(Dataset entries)
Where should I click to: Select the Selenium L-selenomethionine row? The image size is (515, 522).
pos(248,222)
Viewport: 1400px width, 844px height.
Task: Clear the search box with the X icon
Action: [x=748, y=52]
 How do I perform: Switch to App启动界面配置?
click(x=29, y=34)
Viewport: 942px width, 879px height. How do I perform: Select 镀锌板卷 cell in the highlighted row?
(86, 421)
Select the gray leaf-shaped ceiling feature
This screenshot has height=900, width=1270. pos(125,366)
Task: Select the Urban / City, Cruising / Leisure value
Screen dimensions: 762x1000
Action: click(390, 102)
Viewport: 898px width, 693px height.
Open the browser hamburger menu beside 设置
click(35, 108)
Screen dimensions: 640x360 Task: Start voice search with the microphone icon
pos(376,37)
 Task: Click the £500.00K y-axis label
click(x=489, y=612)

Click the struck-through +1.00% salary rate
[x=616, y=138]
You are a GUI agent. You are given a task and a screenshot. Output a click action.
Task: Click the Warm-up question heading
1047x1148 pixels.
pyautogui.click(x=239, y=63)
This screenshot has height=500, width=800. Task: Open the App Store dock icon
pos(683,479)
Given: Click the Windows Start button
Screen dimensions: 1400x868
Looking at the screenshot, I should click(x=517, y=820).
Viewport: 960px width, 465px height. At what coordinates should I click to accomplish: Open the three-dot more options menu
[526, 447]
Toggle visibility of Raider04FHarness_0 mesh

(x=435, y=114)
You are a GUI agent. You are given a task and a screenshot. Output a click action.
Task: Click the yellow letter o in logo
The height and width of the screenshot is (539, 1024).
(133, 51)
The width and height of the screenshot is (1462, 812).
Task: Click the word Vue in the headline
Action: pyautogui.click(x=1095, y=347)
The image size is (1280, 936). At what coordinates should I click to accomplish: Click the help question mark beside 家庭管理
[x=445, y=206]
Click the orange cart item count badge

## Exercise prompt
Could you retype all of the records above exactly as they appear?

## Expected answer
Where should I click to: Select the Selenium L-selenomethionine row? The image size is (515, 522).
pos(248,222)
Viewport: 1400px width, 844px height.
Task: Clear the search box with the X icon
Action: [x=748, y=52]
 How do I perform: Switch to App启动界面配置?
click(x=29, y=34)
Viewport: 942px width, 879px height. How do I perform: Select 镀锌板卷 cell in the highlighted row?
(86, 421)
Select the gray leaf-shaped ceiling feature
This screenshot has height=900, width=1270. pos(125,366)
Task: Select the Urban / City, Cruising / Leisure value
Screen dimensions: 762x1000
Action: click(390, 102)
Viewport: 898px width, 693px height.
Open the browser hamburger menu beside 设置
click(35, 108)
Screen dimensions: 640x360 Task: Start voice search with the microphone icon
pos(376,37)
 Task: Click the £500.00K y-axis label
click(x=489, y=612)

Click the struck-through +1.00% salary rate
[x=616, y=138]
You are a GUI agent. You are given a task and a screenshot. Output a click action.
Task: Click the Warm-up question heading
1047x1148 pixels.
pyautogui.click(x=239, y=63)
This screenshot has height=500, width=800. Task: Open the App Store dock icon
pos(683,479)
Given: Click the Windows Start button
Screen dimensions: 1400x868
Looking at the screenshot, I should click(x=517, y=820).
Viewport: 960px width, 465px height. At what coordinates should I click to accomplish: Open the three-dot more options menu
[526, 447]
Toggle visibility of Raider04FHarness_0 mesh

(x=435, y=114)
You are a GUI agent. You are given a task and a screenshot. Output a click action.
Task: Click the yellow letter o in logo
The height and width of the screenshot is (539, 1024).
(133, 51)
The width and height of the screenshot is (1462, 812).
Task: Click the word Vue in the headline
Action: pyautogui.click(x=1095, y=347)
The image size is (1280, 936). At what coordinates should I click to accomplish: Click the help question mark beside 家庭管理
[x=445, y=206]
Click the orange cart item count badge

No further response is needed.